Section 16 of the Climate Change Trust Fund Act states that with Cabinet approval the minister overseeing the fund — who in this case is Mr. Fahie — may revoke a board member’s appointment for specific reasons: misconduct, absenteeism, a conflict of interest, failure to fulfil the conditions of appointment, or acting in a way that is “detrimental to the trust.”
Mr.

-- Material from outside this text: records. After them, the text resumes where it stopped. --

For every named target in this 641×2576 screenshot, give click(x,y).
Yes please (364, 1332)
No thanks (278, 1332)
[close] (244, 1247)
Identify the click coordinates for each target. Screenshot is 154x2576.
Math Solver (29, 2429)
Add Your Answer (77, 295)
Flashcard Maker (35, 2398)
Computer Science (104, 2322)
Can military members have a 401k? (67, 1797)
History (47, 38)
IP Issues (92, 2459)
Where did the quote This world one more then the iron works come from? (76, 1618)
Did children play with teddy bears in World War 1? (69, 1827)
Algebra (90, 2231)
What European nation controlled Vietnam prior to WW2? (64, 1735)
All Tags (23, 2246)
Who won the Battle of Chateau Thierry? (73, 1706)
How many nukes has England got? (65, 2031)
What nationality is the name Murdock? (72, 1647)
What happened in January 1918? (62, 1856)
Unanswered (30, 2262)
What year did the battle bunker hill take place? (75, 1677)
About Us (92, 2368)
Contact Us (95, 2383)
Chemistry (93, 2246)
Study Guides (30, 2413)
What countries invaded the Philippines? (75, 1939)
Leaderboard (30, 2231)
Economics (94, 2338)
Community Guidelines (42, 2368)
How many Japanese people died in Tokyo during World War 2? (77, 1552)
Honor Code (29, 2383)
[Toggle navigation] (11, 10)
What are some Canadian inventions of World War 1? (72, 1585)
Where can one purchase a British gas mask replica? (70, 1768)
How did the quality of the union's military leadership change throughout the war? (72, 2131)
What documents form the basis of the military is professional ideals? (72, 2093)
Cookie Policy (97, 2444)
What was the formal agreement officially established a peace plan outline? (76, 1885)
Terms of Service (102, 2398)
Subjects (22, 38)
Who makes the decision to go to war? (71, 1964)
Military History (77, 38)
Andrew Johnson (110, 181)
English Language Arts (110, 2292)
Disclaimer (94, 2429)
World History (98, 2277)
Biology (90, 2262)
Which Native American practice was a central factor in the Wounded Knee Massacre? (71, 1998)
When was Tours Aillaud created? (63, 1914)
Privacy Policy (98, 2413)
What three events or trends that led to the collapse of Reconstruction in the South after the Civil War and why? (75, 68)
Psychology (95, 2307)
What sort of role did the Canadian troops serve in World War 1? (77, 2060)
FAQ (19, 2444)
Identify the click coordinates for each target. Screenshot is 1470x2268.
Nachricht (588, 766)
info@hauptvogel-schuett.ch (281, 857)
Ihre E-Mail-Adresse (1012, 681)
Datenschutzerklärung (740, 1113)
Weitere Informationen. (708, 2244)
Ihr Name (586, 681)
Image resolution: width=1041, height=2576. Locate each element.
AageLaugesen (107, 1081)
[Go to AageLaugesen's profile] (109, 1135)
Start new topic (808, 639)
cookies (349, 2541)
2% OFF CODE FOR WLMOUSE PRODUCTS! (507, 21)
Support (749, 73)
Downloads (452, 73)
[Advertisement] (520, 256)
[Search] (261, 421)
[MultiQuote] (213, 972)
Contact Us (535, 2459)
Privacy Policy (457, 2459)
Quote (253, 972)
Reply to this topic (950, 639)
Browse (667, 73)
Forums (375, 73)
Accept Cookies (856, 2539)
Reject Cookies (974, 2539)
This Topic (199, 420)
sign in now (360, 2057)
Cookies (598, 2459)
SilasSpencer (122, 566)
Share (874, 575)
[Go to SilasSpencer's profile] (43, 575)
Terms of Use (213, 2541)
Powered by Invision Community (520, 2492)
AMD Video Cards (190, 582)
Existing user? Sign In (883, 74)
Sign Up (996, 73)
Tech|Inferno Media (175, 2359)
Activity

Fahie told the Beacon on May 6 that some original members would be allowed to serve on the new boards but that their membership would extend only as long as the current administration is in power.
Asked about the legality of revoking the trust fund’s board, he wrote in a message at the time that the “issue is well at hand and that will be advanced in due course,” but did not elaborate further and would not say when a new board would be appointed.
Governor Gus Jaspert declined to comment on the decision at a press conference on May 23. But he did point out that the decision was made by Cabinet, and that while he is chair of Cabinet he does not have a vote and refrains from commenting on the discussions in order to preserve the principles of frank and open exchange.
He added that the attorney general provides legal advice to Cabinet but does not have a vote, and that it is up to the elected members to decide how to proceed after they have heard the attorney general’s advice.
“It would be inappropriate of me to share the points that individuals make in those discussions,” he said. “The ultimate decision is the collective decision. On this issue it’s really a question for the premier on his views on that, but as a general thing the law must always be applied. In any matter.”
Ed Childs, the former chairman of the Climate Change Trust Fund Board, told the Beacon yesterday that he had not heard anything further on the situation.